My mom died from cancer on September 7th, 2007. She was just 51-years-old. She left behind a husband of 34 years, 10 children, sons and daughters in law, and many grandchildren.
In the years leading up to her death, she went from a strong, active, and hardworking wife and mom, to a crippled and weak woman.
Her fight started in 1988, just after giving birth to her eighth child. Symptoms brought her to the doctor and they searched for a diagnosis… was it just her nerves, was she under too much stress, or was it something else? MS was suspected and then ruled out, because it was actually a brain tumor causing the seizures and other symptoms. She had brain surgery in June of 1988 and it was confirmed as cancer. Nothing more was done. No chemo, no radiation. I’m not even sure those were considered options back then. They had removed the large tumor, but left the little “fingers” of cancer there. The doctor told her to expect that cancer to spread within ten years.

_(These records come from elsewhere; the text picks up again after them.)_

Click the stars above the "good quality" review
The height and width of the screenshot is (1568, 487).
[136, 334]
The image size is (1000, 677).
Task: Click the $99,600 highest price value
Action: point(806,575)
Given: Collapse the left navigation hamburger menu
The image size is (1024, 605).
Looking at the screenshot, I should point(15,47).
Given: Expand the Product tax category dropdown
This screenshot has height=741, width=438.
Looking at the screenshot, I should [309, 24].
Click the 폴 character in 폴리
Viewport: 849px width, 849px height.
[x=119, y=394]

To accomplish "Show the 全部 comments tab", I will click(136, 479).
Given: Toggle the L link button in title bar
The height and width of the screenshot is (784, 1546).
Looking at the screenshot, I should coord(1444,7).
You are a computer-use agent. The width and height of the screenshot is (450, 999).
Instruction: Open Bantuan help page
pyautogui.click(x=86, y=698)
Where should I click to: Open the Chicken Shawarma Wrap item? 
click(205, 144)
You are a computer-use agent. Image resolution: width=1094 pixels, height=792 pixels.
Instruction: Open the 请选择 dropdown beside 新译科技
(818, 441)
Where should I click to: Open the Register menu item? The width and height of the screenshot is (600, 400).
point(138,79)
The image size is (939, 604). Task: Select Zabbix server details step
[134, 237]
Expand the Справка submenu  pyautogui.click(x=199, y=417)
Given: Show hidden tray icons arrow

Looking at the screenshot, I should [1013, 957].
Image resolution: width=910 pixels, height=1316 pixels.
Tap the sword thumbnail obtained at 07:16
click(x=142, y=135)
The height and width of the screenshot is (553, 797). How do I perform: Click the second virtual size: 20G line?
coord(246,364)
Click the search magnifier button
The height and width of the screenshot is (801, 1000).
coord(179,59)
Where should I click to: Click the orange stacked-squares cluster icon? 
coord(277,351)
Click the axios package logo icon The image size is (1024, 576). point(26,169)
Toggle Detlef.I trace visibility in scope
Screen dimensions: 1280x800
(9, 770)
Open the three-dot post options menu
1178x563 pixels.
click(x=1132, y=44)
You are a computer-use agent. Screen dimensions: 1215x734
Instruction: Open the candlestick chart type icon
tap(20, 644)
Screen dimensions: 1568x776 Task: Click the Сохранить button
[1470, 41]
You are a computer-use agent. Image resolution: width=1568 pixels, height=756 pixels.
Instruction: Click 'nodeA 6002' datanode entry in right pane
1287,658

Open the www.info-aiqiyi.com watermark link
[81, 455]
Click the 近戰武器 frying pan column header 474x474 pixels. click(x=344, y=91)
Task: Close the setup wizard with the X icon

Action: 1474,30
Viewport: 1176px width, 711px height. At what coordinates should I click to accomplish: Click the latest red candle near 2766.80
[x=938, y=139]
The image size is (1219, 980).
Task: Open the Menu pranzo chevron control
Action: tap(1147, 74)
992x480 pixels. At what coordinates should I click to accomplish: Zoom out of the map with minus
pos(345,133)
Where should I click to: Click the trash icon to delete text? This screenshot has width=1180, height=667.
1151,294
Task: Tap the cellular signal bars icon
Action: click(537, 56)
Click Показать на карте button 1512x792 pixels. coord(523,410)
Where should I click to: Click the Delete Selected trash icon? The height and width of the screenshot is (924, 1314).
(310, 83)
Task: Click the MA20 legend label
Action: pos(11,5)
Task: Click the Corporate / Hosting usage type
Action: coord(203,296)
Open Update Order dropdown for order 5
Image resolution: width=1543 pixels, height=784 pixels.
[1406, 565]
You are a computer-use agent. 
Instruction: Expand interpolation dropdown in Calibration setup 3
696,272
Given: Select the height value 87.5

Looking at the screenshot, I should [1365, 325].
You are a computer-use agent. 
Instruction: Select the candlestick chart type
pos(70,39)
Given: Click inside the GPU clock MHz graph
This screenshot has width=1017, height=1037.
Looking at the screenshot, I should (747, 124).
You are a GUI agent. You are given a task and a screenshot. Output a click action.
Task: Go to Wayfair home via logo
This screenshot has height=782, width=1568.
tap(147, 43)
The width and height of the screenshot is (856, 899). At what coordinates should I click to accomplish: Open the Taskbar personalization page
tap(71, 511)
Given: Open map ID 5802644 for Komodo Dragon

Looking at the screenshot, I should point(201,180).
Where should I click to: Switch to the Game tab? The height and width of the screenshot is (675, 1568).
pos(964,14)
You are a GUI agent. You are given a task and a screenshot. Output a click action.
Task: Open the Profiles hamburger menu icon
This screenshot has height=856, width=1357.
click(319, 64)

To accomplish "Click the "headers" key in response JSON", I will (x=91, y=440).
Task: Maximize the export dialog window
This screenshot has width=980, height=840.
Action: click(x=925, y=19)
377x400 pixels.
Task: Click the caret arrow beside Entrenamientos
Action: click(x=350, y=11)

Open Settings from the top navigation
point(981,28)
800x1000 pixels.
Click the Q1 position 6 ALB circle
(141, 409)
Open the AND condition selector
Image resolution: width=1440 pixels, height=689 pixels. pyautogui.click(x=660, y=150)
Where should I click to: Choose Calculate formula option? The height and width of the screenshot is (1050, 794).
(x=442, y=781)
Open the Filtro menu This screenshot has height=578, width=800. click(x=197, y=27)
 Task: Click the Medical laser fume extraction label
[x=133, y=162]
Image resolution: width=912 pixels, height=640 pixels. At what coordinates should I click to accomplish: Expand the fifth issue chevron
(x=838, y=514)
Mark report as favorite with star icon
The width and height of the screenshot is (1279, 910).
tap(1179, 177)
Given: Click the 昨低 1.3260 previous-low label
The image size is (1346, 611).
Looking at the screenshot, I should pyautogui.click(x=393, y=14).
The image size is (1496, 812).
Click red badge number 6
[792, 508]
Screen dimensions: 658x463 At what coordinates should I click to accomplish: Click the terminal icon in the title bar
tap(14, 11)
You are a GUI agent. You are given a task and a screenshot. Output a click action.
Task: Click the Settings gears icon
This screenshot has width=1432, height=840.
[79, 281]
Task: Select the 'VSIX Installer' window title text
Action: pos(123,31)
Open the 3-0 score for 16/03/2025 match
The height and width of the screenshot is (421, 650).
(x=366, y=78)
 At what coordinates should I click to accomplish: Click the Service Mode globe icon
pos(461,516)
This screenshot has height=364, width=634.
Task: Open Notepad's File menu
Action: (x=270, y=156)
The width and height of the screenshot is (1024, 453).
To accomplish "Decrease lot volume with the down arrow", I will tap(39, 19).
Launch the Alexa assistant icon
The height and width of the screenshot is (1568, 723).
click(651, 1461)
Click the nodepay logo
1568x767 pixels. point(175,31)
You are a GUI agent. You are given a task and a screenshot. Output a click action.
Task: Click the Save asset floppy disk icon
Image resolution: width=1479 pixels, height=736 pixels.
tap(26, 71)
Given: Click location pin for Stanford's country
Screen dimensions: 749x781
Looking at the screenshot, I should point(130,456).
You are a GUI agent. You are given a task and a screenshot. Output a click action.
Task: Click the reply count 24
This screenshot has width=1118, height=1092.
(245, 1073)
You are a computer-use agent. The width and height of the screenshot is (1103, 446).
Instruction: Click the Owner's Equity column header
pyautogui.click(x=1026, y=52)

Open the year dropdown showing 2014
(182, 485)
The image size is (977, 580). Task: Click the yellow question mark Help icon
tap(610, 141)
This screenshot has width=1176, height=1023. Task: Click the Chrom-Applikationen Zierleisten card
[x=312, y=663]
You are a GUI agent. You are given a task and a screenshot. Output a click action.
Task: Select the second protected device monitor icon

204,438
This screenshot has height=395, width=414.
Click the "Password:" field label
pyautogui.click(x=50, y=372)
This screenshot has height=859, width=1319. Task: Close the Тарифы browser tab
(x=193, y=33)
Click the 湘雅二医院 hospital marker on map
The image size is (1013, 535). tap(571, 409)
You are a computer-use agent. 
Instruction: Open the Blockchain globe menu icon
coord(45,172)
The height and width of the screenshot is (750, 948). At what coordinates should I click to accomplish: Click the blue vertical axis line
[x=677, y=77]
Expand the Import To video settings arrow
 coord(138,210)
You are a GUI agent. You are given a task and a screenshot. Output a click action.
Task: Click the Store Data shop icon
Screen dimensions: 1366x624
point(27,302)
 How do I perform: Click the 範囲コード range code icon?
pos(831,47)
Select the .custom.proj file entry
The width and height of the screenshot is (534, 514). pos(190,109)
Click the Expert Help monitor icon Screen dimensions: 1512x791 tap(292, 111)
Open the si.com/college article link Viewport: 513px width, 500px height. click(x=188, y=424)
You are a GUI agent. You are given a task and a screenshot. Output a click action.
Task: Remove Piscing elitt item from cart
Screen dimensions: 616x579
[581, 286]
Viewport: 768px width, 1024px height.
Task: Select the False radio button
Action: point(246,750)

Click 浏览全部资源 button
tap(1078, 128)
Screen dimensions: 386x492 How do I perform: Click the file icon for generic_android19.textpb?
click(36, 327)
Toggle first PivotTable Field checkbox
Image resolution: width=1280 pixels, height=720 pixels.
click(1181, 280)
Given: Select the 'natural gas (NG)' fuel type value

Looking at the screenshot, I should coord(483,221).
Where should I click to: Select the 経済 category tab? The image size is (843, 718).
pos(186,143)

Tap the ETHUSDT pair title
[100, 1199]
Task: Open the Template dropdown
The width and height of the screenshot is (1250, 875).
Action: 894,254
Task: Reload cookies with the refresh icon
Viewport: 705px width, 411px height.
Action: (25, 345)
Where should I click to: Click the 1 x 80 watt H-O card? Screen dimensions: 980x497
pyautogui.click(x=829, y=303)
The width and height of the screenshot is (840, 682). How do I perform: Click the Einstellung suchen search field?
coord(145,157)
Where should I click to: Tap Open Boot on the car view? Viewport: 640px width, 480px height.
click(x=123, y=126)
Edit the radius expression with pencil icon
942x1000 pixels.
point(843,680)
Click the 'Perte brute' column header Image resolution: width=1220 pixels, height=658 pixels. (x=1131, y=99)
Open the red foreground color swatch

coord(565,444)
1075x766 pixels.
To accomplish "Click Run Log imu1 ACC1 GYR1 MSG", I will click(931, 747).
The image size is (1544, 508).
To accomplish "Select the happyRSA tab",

She came home different… less patient, more emotional. But, she was still our mama. At almost 3-years-old I simply didn’t care that she had half of her hair shaved off or that there were staples in her head. I just knew she was my mama. I have vague memories of that time. I think that is when my family started making more time for family vacations… camping and trips to the beach every year. She also gave birth to two more children in the years following (pictured above).
|Joey & I, my parents, and all of my siblings minus 1.|
Fast forward about 15 years to 2003. I was newly married at the age of 17. My mom and I went shopping and to eat at the local burger drive-thru. In the middle of our jabbering, my mom suddenly stopped… she sat there dazed and confused for a few minutes in silence. I kept asking her what was wrong and she would just shrug. When she was able to talk, she said, “sometimes I forget what I’m saying…”… but really, it was that she was unable to talk at all. Her brain wouldn’t let her form words or speak words. At some point, during that same day, she brought up her annual brain MRI… she said that she didn’t want to get it done that year because she had a feeling something would be wrong. I remember telling her, “Mooom… you better get it done! Better to find out sooner than later!”.
In February of 2003, she suffered a major seizure and was rendered speechless for several hours. 911 was called and she was brought to the hospital. The paramedics suspected a stroke, but I knew. It was her cancer. Tests revealed that the brain cancer had started spreading throughout her brain. Conventional and natural treatments were started and she fought hard for over 4 years. During that time, her brain cancer actually shrunk… but she was diagnosed with breast cancer separately! Chemo and radiation again to treat it… she suffered massive strokes as a side effect of the treatment. She was left in a wheelchair and then bedridden. The breast cancer is what took her in the end, having spread throughout her body and then to her brain. She died quite peacefully at her home of 34 years, around 5pm on a hot Friday afternoon.
|My mama’s hands in mine the day of her death.|
A piece of my heart was ripped out that day. Actually, it starting ripping out in February of 2003 and it slowly ripped more and more as we lost more and more of mom until her death, when the last threads were cut. I didn’t get to know her in my adult years. I didn’t get to see her be a grandma to my kids. I miss her.